Nouveau commissaire à l’intégrité

L’Ontario a un nouveau commissaire à l’intégrité. L’honorable J. David Wake a entamé son mandat de cinq ans le 1er février. Il succède à Lynn Morrison, qui travaillait au Bureau du commissaire à l’intégrité depuis sa création en 1988 et qui occupait le poste de commissaire depuis 2007. Je suis fier d’affirmer que j’entretiens des relations cordiales et étroites avec Lynn, qui était par ailleurs ma responsable de l’éthique, depuis la mise en place de notre bureau cette même année. Lynn a toujours été une collaboratrice volontaire, avisée et expérimentée dans le domaine de l’éthique dans la fonction publique. Lors d’une de nos plus précieuses collaborations, nous avons fait participer Lynn et son équipe à nos séances d’orientation périodiques à l’intention des responsables de l’éthique. Au cours de ces séances, Lynn a traité des dénonciations et de l’enregistrement des lobbyistes avec des présidents-directeurs généraux d’organismes et leur a expliqué ce que fait son bureau. Je souhaite à Lynn une longue et agréable retraite des plus fructueuses.

Le commissaire Wake et moi-même nous connaissons également depuis longtemps. David a été nommé juge de la Cour de l’Ontario (Division provinciale) en 1994, lorsque j’étais juge en chef. Durant ces années, la cour a connu son lot de défis et de réformes. David a été un partisan actif et enthousiaste de ces réformes tout en présidant le tribunal. Il a manifestement fait un bon travail, puisqu’en 1999, lorsque mon mandat de juge en chef s’est achevé et que l’un de mes associés a été nommé juge en chef, David l’a remplacé au poste de juge en chef adjoint. Je félicite David pour sa nomination au poste de commissaire à l’intégrité. Je suis ravi qu’une personne avec un tel parcours et une telle expérience ait été choisie pour succéder à Lynn.

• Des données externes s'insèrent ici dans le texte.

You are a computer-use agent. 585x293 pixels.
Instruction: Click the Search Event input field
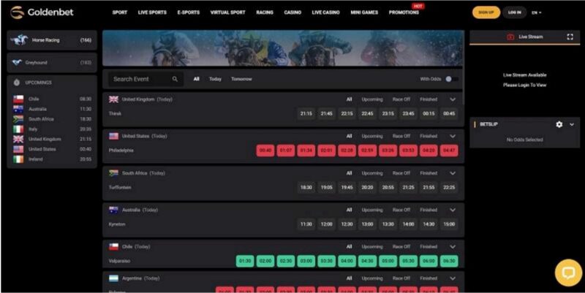pyautogui.click(x=140, y=79)
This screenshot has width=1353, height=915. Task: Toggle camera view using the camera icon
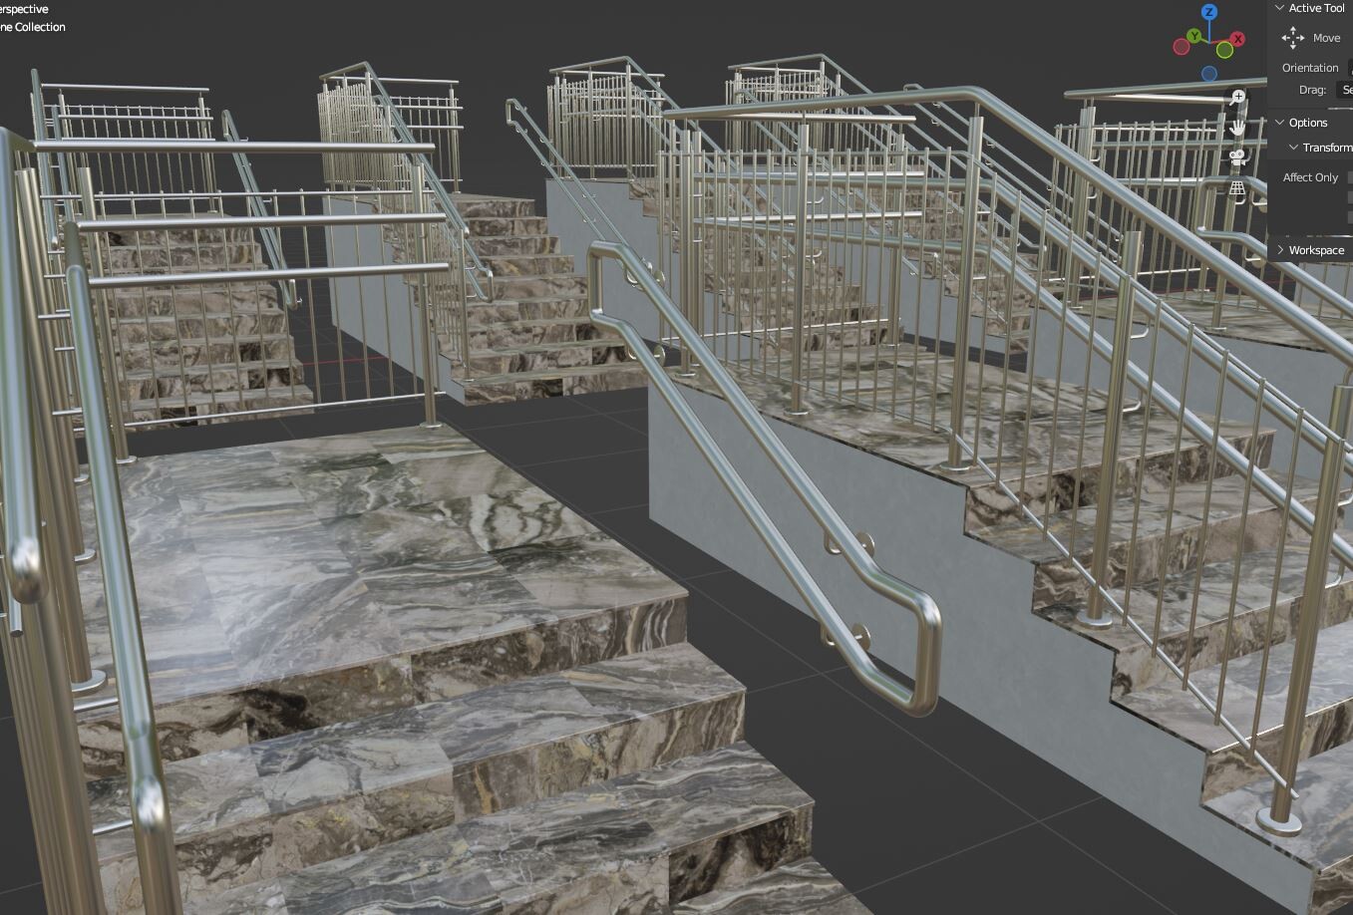click(1238, 159)
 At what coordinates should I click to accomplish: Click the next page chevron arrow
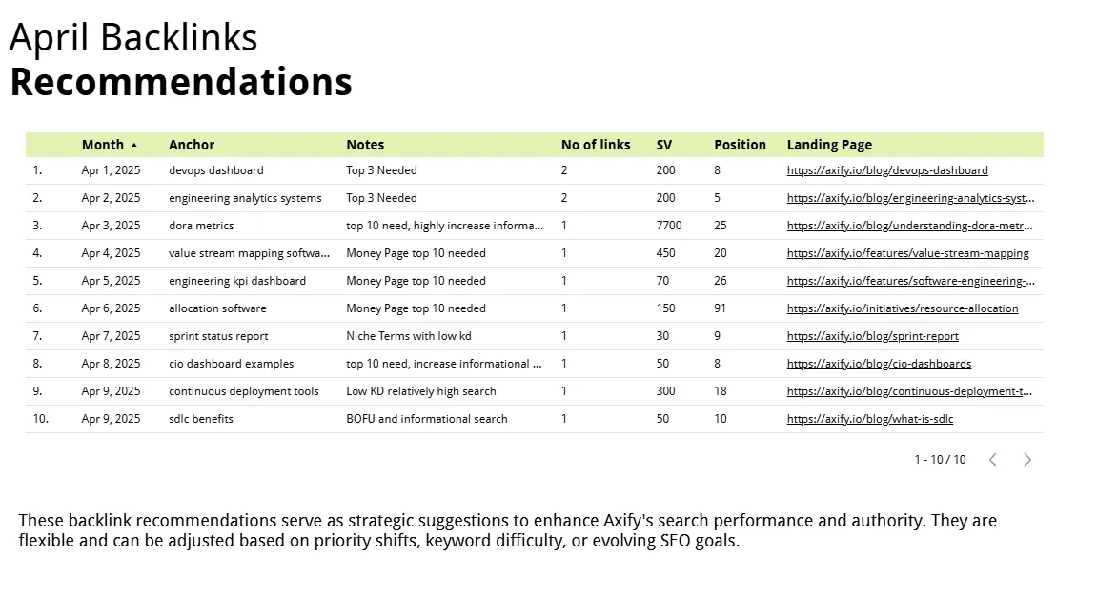point(1027,459)
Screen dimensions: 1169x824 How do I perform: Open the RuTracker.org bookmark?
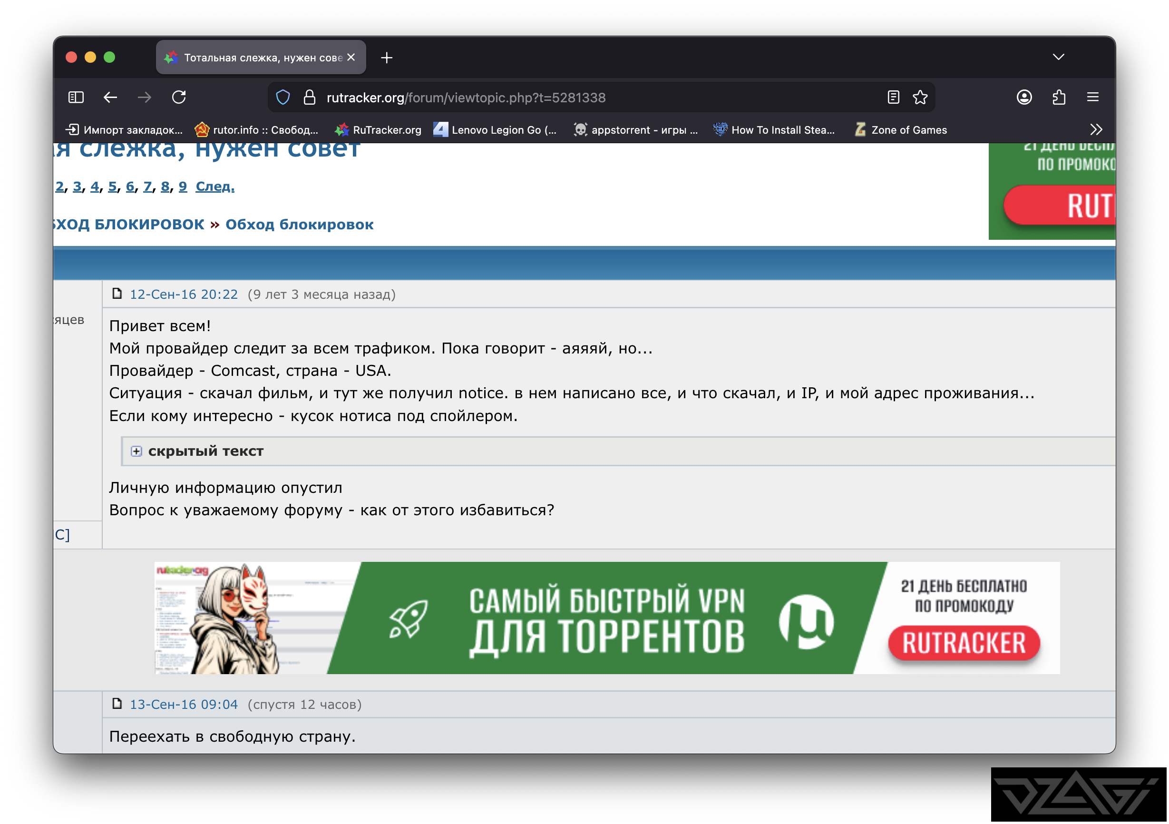378,130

Vous trouverez la biographie complète de David sur le site Web du Bureau du commissaire à l’intégrité.

On nous demande souvent quel est le lien entre notre bureau et le Bureau du commissaire à l’intégrité. Il va sans dire que l’existence de deux commissaires à l’éthique en Ontario peut porter à confusion. Bien entendu, lorsqu’une personne s’adresse au mauvais bureau pour une question d’éthique particulière, nous nous assurons de la diriger vers le bureau approprié.

Le commissaire à l’intégrité est un officier de l’Assemblée législative. Il n’appartient donc pas à l’organe exécutif du gouvernement. Cette autonomie est essentielle compte tenu de la nature des mandats dont est chargé le commissaire, notamment des mandats concernant la conduite des représentants élus et la divulgation des actes répréhensibles. Notre bureau, en revanche, est un organisme de la Couronne régi par les mêmes règles que les autres organismes, mais il reste indépendant du processus décisionnel comme de la prise de décisions sur le fond. Comme je l’ai écrit dans un précédent billet, cela concorde avec l’idée que la surveillance du comportement des fonctionnaires sur le plan de l’éthique fait partie intégrante du système de gestion de la fonction publique.

La responsabilité première du commissaire à l’intégrité est de veiller à ce que les députés provinciaux et les ministres respectent l’éthique. Il veille également au respect de l’éthique au sein du personnel ministériel, tout en assumant le rôle de registrateur des lobbyistes. Il examine les dépenses des élus et du personnel des organismes, en plus de superviser la divulgation des actes répréhensibles. Quant à notre bureau, le Bureau du commissaire aux conflits d’intérêts, il veille au respect de l’éthique chez les fonctionnaires, y compris ceux du secteur des organismes.

Malgré nos différences et nos mandats distincts, nos deux bureaux jouent un rôle important dans l’accomplissement de l’objectif global du gouvernement. Nous sommes tous deux des commissaires à l’éthique, nous œuvrons dans le même domaine général, et nous appliquons sensiblement des règles similaires. En fait, nous sommes presque identiques aux yeux des fonctionnaires et du personnel ministériel. Notre but commun est de promouvoir un gouvernement éthique et une province dont l’administration publique inspire la confiance des citoyens, autant d’un point de vue politique que d’un point de vue bureaucratique. Nos deux bureaux sont guidés par des principes directeurs universels. Je suis convaincu que les relations étroites et productives qu’entretiennent nos bureaux perdureront.